MIME-Version: 1.0
In-Reply-To: <20160413190152.GA29753@mail.hallyn.com>
References: <20160321234133.GA22463@mail.hallyn.com> <20160413175736.GC3676@htj.duckdns.org>
 <20160413184639.GA29483@mail.hallyn.com> <20160413185033.GH3676@htj.duckdns.org>
 <20160413190152.GA29753@mail.hallyn.com>
From: Aditya Kali <adityakali@google.com>
Date: Wed, 13 Apr 2016 16:31:07 -0700
Message-ID: <CAGr1F2HXJ1BdMFY+vF40O_khE+4S7OnbQPv-h1Q_AmGGhL7mzw@mail.gmail.com>
Subject: Re: [RFC PATCH] cgroup namespaces: add a 'nsroot=' mountinfo field
To: "Serge E. Hallyn" <serge@hallyn.com>
Cc: Tejun Heo <tj@kernel.org>, Linux API <linux-api@vger.kernel.org>,
        Linux Containers <containers@lists.osdl.org>,
        "Eric W. Biederman" <ebiederm@xmission.com>,
        cgroups mailinglist <cgroups@vger.kernel.org>,
        lkml <linux-kernel@vger.kernel.org>
Content-Type: text/plain; charset=UTF-8
Sender: linux-kernel-owner@vger.kernel.org
Content-Length: 2038
Lines: 42

On Wed, Apr 13, 2016 at 12:01 PM, Serge E. Hallyn <serge@hallyn.com> wrote:
> Quoting Tejun Heo (tj@kernel.org):
>> Hello, Serge.
>>
>> On Wed, Apr 13, 2016 at 01:46:39PM -0500, Serge E. Hallyn wrote:
>> > It's not a leak of any information we're trying to hide.  I realize
>> > something like 8 years have passed, but I still basically go by the
>> > ksummit guidance that containers are ok but the kernel's first priority
>> > is to facilitate containers but not trick containers into thinking
>> > they're not containerized.  So long as the container is properly set
>> > up, I don't think there's anything the workload could do with the
>> > nsroot= info other than *know* that it is in a ns cgroup.
>> >
>> > If we did change that guidance, there's a slew of proc info that we
>> > could better virtualize :)
>>
>> I see.  I'm just wondering because the information here seems a bit
>> gratuituous.  Isn't the only thing necessary telling whether the root
>> is bind mounted or namescoped?  Wouldn't simple "nsroot" work for that
>> purpose?
>
> I don't think so - we could be in a cgroup namespace but still have
> access only to bind-mounted cgroups.  So we need to compare the
> superblock dentry root field to the nsroot= value.

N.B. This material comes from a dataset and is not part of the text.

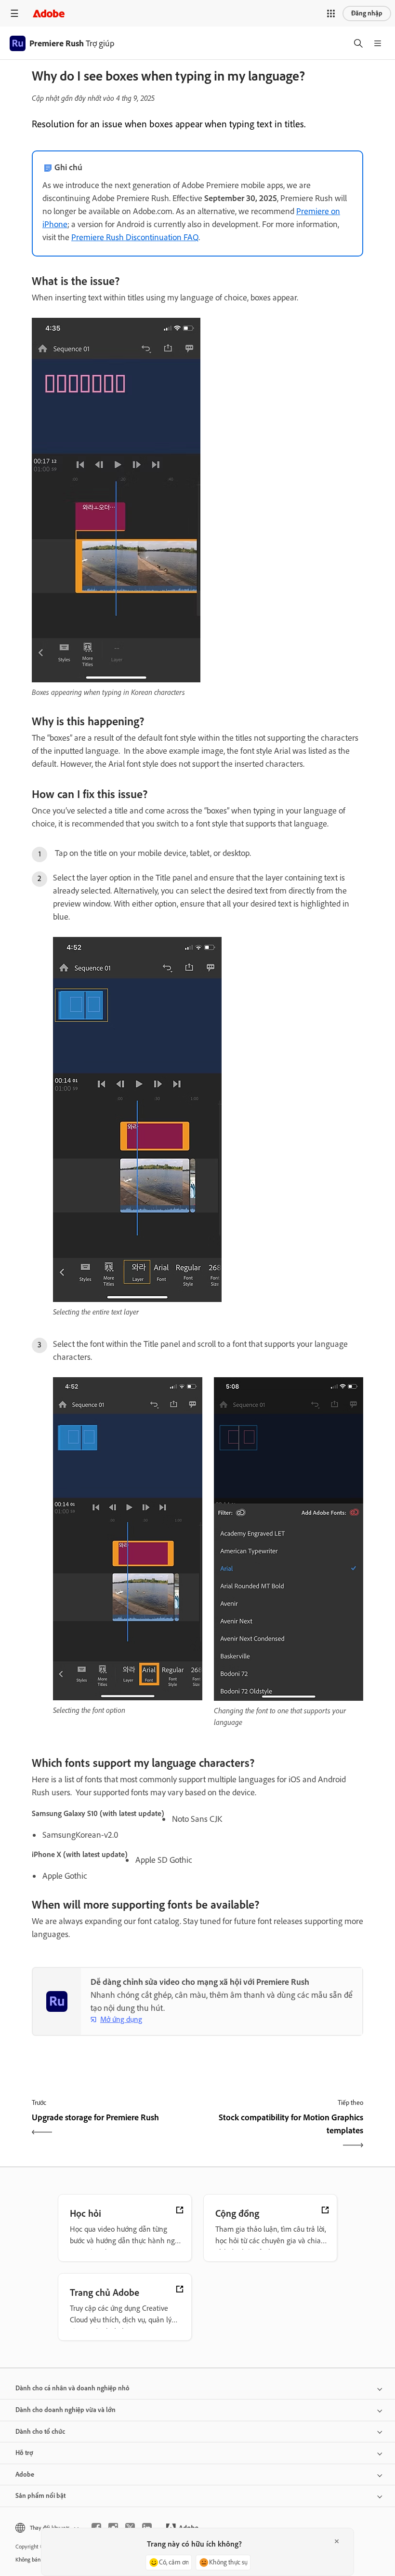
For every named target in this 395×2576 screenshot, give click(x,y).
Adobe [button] (24, 2474)
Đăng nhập (366, 13)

Umm, I don't think this is such a good idea. The main purpose of
cgroup namespace was to prevent this exposure of system cgroup
hierarchy that used to happen because of /proc/self/cgroup. Wouldn't
showing that information in /proc/self/mountinfo defeat the purpose?

> One practical problem I've found with cgroup namespaces is that there
> is no way to disambiguate between a cgroupfs mount which was done in
> a cgroup namespace, and a bind mount of a cgroupfs directory.

Thats actually by design, no? Namespaced apps should not know/care if
they are running inside namespace. If they can find it out today, its
just because of certain side-effects. I fear adding explicit "nsroot"
or something in /proc/self/mountinfo now becomes an API making it hard
to virtualize user-apps again.

-- 
Aditya